──────── DATA PROVIDED

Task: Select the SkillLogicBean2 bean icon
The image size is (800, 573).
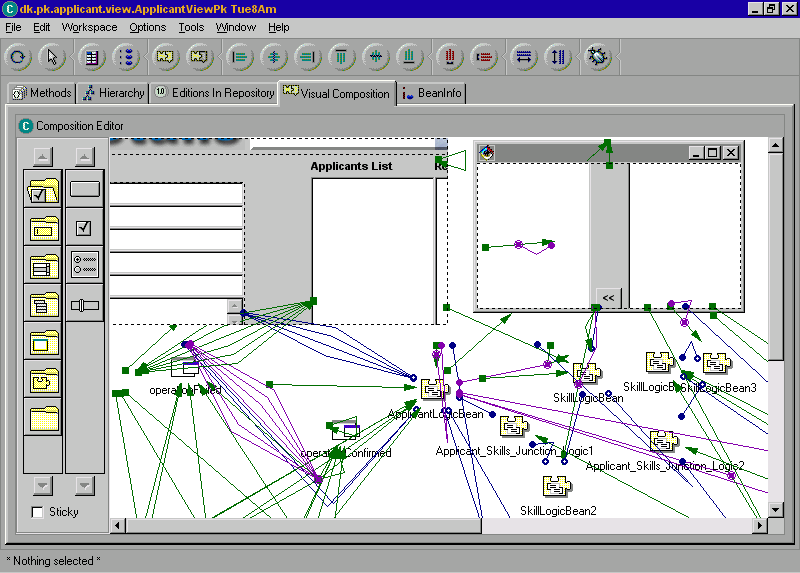Action: (x=556, y=487)
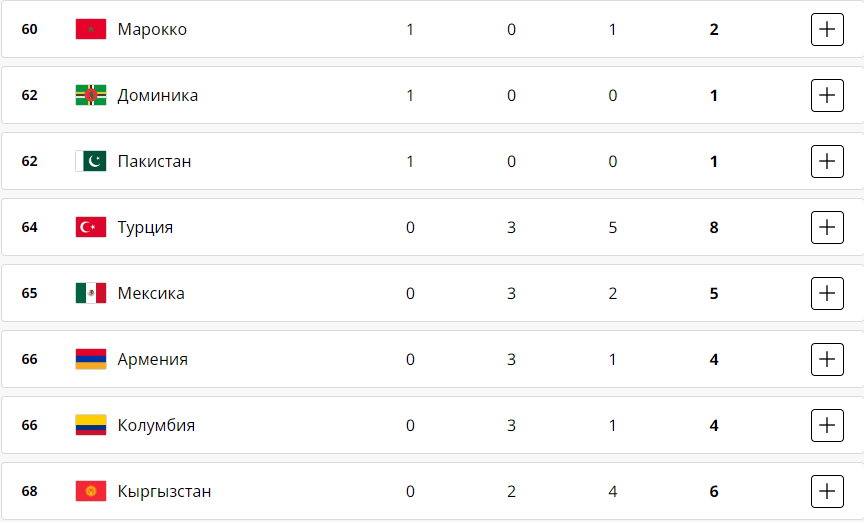The width and height of the screenshot is (864, 522).
Task: Click the Mexico flag icon
Action: coord(90,293)
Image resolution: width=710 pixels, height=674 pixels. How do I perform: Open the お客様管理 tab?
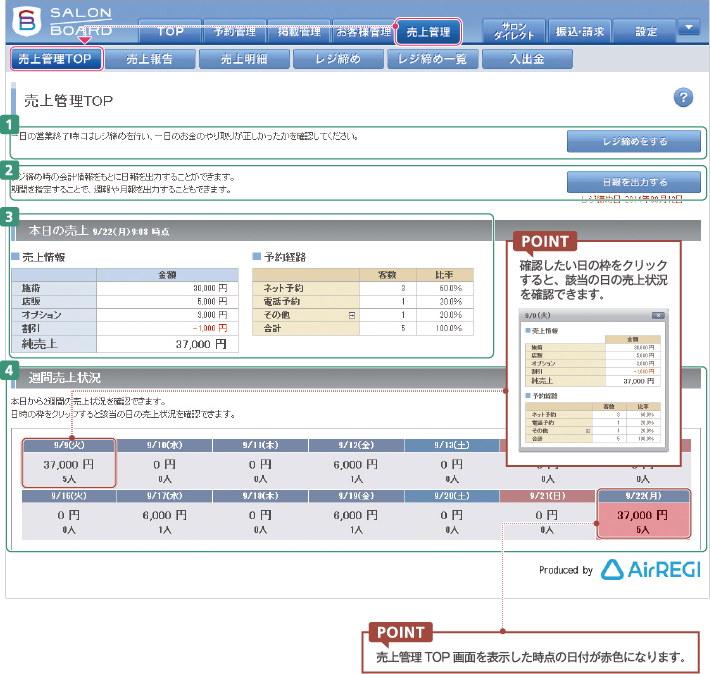coord(363,32)

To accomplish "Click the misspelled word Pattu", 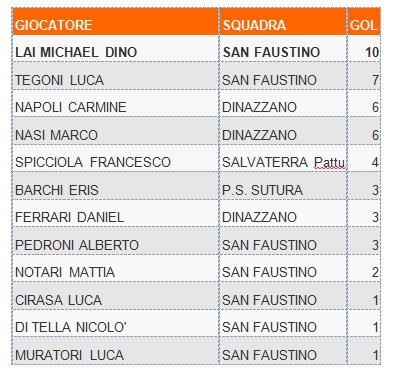I will 329,162.
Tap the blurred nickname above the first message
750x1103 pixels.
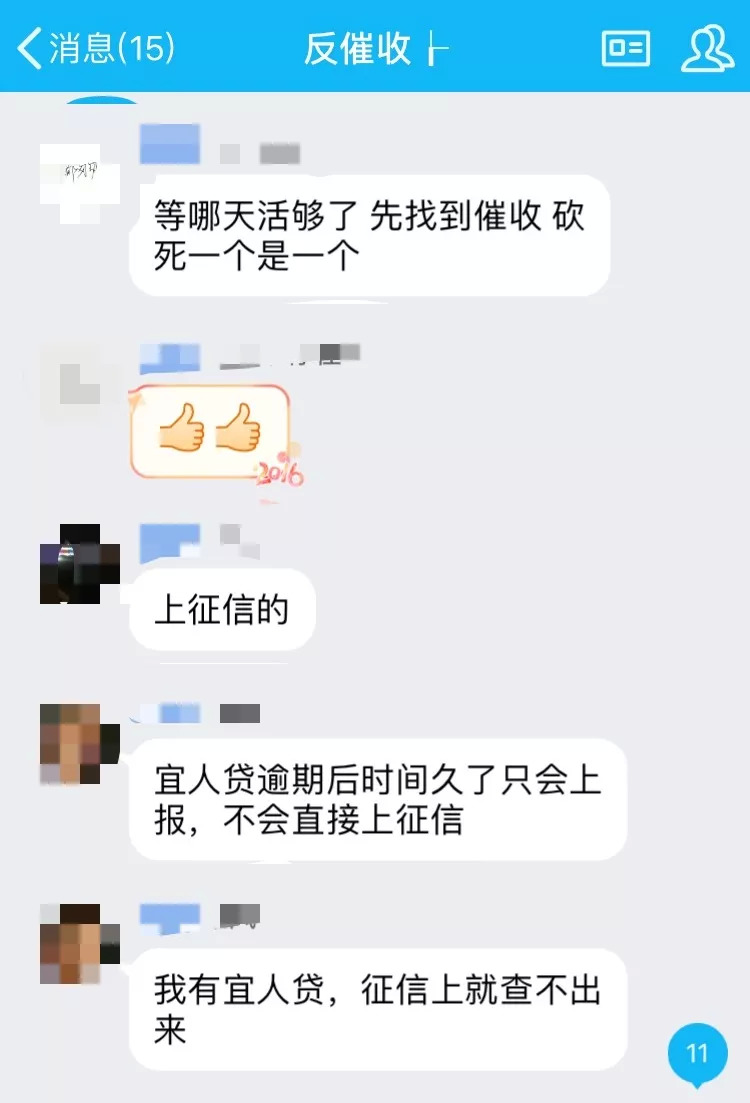pyautogui.click(x=220, y=145)
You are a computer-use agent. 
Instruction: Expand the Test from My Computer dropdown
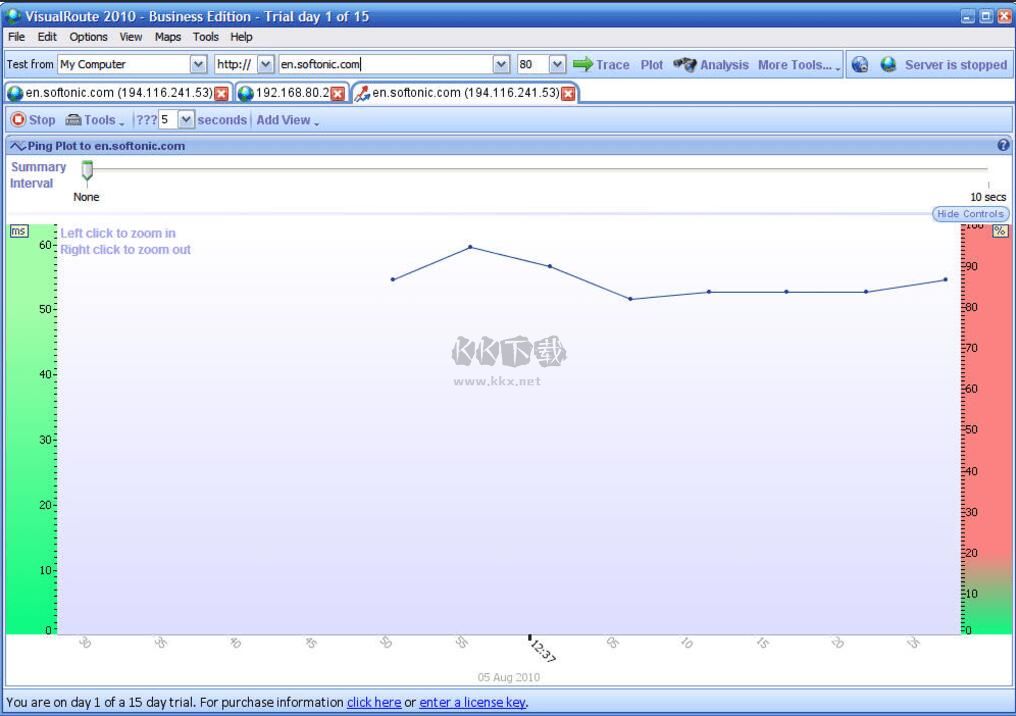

────────────────

__EXERCISE__
Rewrite the lines from the one with "Tap the blurred" through the last line, putting "username" in place of "nickname" and changing nothing else. Don't include the pictures.

__EXERCISE OUTPUT__
Tap the blurred username above the first message
750x1103 pixels.
pyautogui.click(x=220, y=145)
You are a computer-use agent. 
Instruction: Expand the Test from My Computer dropdown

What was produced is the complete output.